Assessment of intraoperative parathormone monitoring (IOPTH) during minimal invasive parathyroid surgery
C. Urena, T. Zingg, N. Demartines, M. Matter, Presenter: C. Urena (Lausanne)

Hyperparathyroidism (PHP) is due to single adenoma in more than 80% of patients. Best treatment is minimal invasive parathyroid surgery (MIP) today possible because of the value of Imaging (MIBI scintigraphy with SPECT-CT or PET-choline). In order to overcome a missed double adenoma, guidelines recommend using intraoperative PTH monitoring (IOPTH). Based on decreasing PTH values (or not) in defined periods, surgeons must continue exploration. IOPTH strategy however, was challenged due to waiting time and costs.
Single tertiary center assessment of 377 patients operated for PHP by MIP between 2005 and 2018. MIP and IOPTH were feasible in 217 patients based on MIBI scintigraphy.

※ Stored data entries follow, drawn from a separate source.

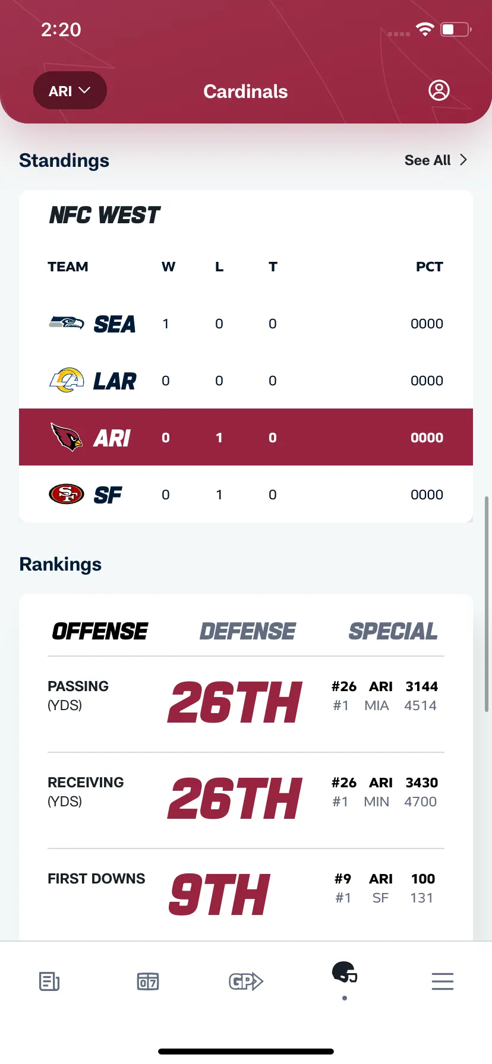The width and height of the screenshot is (492, 1064).
Task: Switch to the SPECIAL rankings tab
Action: (x=393, y=631)
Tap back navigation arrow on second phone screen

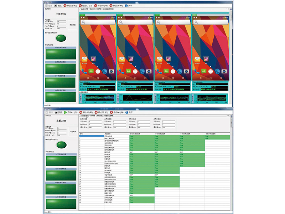(125, 77)
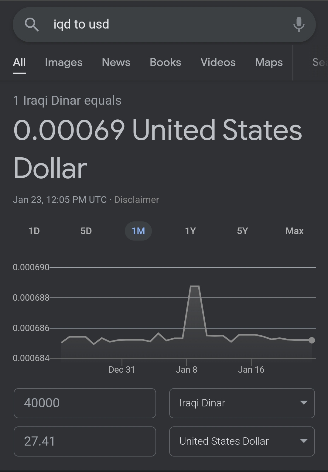The width and height of the screenshot is (328, 472).
Task: Open the Disclaimer link
Action: [x=136, y=200]
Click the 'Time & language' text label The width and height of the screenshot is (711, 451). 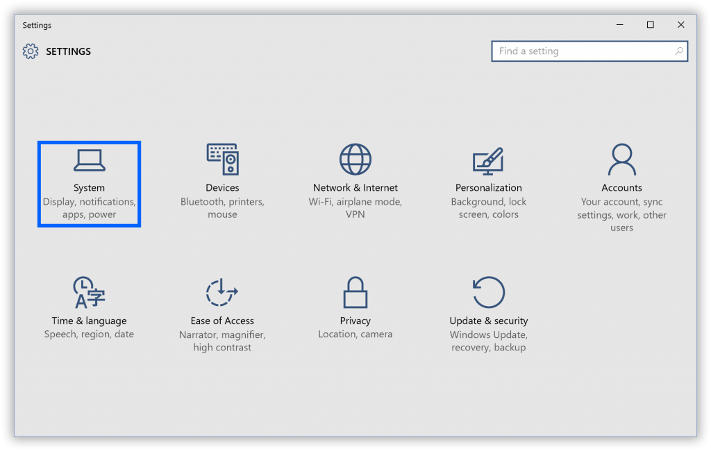click(x=89, y=321)
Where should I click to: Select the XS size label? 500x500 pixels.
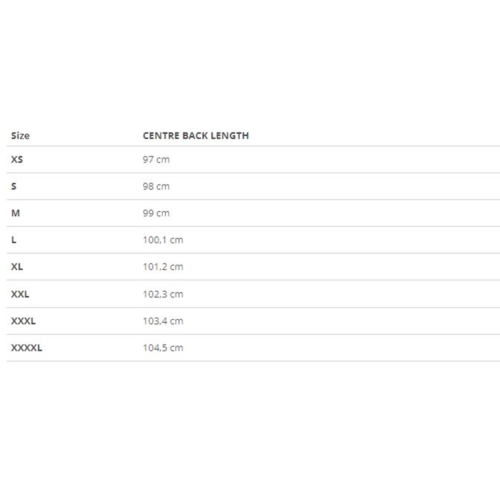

IOPTH were performed at T0 (induction), T 10 min, and T 15 min. after adenoma clamping. Patients were divided in group A and B according to a successful IOPTH monitoring (50% T0 PTH decrease in 10-15 min A) or not (B). Based on the high accuracy of imaging and to avoid waiting time the meaning of unsuccessful IOPTH was challenged in our institution, and did no longer indicate further surgery. PTH dosage was then performed at day 1 only. Statistics used in the present study were Student T test and Chi-square test.
In group A one successfully operated patient out of 185 (0.5%9 had a persistent PHP with a second adenoma removed 9 months later). Only one single patient had double adenoma detected preoperatively and treated successfully. In group B only one patient out of 32 was further explored (3%): no second adenoma was detected and PTH returned to normal value. Only one single patient not further explored remained with PHP. In the remaining 30 patients 22 had a normal PTH at day 1 and 8 during the next days. Specificity of IOPTH was 0.86 and sensitivity 0.5. Patients in group A were significantly younger with significantly lower preoperative and T0 PTH (p<0,05). No difference was observed regarding gender distribution and position of adenomas (P3 versus P4).
Double adenoma is a rare event. Based on high false negative rate of IOPTH and because of better imaging (PET-choline) IOPTH should not be used systematically in MIP.